┌─ Provided text

I think your solution to dual boost/standalone version is all backwards. An alternative is to have the Boost.Outcome as the main repository. This uses Boost.Config and possibly other accepted Boost libraries, and hides implementation details in boost::outcome::detail. No dependency on "boost-lite". The standalone repository includes Boost.Outcome as a submodule. It also contains your substitutes for Boost.Config etc. (i.e. "boost-lite"), as well as CMake scripts.
I still hold open the offer of a fully Boost flavoured edition of Outcome. I think it a mistake personally, but the offer is there. I've given up on trying to instil awareness of the end user experience of Boost into people on boost-dev.
I think your solution to dual boost/standalone version is all backwards.
An alternative is to have the Boost.Outcome as the main repository. This uses Boost.Config and possibly other accepted Boost libraries, and hides implementation details in boost::outcome::detail. No dependency on "boost-lite".
The standalone repository includes Boost.Outcome as a submodule. It also contains your substitutes for Boost.Config etc. (i.e. "boost-lite"), as well as CMake scripts.

└─

» **Stated task A**
According to the post on Boost.Outcome, what does the standalone repository contain? List each item.

┌─ Material for this task

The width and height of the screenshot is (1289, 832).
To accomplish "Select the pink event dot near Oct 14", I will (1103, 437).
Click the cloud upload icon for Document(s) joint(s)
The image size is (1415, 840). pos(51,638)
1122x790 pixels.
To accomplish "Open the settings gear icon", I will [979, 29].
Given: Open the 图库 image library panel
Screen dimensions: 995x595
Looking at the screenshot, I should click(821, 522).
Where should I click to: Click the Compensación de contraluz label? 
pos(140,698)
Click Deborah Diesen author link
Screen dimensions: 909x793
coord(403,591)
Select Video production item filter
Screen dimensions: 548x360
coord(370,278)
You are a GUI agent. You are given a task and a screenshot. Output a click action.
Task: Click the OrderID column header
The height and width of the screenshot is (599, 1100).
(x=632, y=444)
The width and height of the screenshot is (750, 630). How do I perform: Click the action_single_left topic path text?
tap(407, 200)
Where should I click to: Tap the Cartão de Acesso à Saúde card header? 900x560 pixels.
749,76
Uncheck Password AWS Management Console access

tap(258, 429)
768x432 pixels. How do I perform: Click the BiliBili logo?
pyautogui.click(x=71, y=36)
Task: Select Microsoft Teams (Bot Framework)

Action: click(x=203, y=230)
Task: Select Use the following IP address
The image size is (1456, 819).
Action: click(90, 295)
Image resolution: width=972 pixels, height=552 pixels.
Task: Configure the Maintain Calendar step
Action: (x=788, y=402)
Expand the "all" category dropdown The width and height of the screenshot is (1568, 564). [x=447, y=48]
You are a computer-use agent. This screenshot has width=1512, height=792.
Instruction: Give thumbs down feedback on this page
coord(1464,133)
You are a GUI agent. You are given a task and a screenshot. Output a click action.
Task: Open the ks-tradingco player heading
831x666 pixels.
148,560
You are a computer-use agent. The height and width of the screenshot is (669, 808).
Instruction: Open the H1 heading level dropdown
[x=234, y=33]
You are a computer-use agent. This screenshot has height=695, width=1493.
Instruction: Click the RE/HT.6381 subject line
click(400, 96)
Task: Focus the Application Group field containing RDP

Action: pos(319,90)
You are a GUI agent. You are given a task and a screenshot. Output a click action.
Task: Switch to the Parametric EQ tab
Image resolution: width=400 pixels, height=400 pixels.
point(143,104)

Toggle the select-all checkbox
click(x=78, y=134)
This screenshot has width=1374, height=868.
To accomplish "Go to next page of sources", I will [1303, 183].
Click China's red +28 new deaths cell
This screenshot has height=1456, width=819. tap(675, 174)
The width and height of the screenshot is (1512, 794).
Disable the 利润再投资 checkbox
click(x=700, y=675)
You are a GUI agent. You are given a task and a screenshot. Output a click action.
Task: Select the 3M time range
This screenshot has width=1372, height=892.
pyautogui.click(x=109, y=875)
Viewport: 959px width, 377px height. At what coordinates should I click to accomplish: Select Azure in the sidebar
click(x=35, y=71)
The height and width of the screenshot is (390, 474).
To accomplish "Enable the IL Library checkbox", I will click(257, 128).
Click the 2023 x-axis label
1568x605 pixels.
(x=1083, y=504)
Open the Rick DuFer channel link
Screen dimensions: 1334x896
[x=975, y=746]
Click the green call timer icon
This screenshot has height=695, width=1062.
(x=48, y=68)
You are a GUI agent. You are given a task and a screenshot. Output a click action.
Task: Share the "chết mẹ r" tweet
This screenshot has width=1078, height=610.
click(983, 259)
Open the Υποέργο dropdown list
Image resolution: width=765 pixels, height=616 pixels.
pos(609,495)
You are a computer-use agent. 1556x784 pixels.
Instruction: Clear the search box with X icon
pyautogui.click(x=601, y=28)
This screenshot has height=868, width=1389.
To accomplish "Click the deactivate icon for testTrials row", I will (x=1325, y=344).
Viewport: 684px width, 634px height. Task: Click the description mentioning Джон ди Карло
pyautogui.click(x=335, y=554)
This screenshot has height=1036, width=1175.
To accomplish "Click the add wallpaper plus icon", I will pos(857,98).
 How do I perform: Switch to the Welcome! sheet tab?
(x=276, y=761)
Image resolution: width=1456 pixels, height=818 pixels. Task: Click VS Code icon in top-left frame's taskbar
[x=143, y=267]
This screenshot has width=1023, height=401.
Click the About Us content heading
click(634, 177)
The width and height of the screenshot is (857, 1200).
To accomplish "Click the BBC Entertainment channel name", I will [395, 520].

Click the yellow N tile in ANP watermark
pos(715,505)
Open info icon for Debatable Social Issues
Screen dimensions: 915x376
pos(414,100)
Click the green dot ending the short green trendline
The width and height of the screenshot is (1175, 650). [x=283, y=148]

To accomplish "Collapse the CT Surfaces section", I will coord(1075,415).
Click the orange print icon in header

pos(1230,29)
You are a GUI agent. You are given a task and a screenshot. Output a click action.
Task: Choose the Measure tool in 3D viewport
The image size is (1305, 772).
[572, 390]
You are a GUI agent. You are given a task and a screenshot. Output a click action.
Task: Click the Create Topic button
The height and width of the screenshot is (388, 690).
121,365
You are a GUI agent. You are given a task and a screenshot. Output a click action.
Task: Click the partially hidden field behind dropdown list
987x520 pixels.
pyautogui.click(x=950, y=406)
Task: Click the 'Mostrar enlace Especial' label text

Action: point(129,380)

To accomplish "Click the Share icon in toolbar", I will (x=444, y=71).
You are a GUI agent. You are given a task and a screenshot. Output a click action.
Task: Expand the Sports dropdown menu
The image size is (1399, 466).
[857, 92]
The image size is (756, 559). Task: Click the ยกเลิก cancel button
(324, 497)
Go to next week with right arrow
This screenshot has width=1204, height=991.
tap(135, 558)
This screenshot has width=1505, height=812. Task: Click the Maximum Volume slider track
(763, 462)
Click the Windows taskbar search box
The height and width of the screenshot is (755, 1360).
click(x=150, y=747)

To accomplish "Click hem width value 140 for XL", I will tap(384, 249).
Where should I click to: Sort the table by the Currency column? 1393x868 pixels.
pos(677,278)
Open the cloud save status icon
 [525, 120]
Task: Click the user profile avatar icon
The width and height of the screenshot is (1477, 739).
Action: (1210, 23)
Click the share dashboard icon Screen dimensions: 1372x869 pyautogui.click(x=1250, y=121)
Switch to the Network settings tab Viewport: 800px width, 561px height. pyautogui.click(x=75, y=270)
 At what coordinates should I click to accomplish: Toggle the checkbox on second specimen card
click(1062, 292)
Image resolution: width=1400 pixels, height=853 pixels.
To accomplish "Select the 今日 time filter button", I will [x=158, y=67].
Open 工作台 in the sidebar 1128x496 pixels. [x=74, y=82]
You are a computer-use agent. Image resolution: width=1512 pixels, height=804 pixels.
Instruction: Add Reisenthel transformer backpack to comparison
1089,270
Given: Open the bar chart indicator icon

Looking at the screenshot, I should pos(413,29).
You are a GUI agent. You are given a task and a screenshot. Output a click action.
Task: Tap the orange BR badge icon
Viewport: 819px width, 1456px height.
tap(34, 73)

└─

» **Stated task B**
Echo the records word for word, everything from their first line down to the line containing "will [979, 29].", including that line.

» **Correct answer A**
- Boost.Outcome as a submodule
- Substitutes for Boost.Config etc. (i.e. "boost-lite")
- CMake scripts

» **Correct answer B**
The width and height of the screenshot is (1289, 832).
To accomplish "Select the pink event dot near Oct 14", I will (1103, 437).
Click the cloud upload icon for Document(s) joint(s)
The image size is (1415, 840). pos(51,638)
1122x790 pixels.
To accomplish "Open the settings gear icon", I will [979, 29].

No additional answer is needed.